### What you are asked to do
What lines below include the word "width"? Copy each one.

### Data
═══
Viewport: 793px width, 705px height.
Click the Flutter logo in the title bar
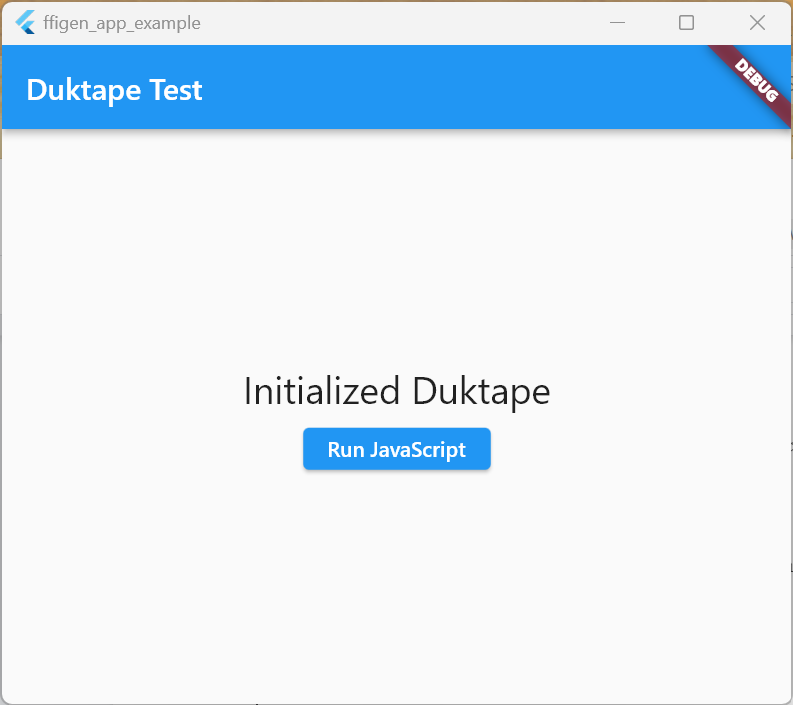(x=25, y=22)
═══
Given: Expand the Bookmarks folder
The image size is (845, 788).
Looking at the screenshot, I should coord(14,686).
═══
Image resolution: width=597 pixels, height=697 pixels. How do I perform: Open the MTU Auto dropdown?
═══
### Response
Viewport: 793px width, 705px height.
Image resolution: width=597 pixels, height=697 pixels. How do I perform: Open the MTU Auto dropdown?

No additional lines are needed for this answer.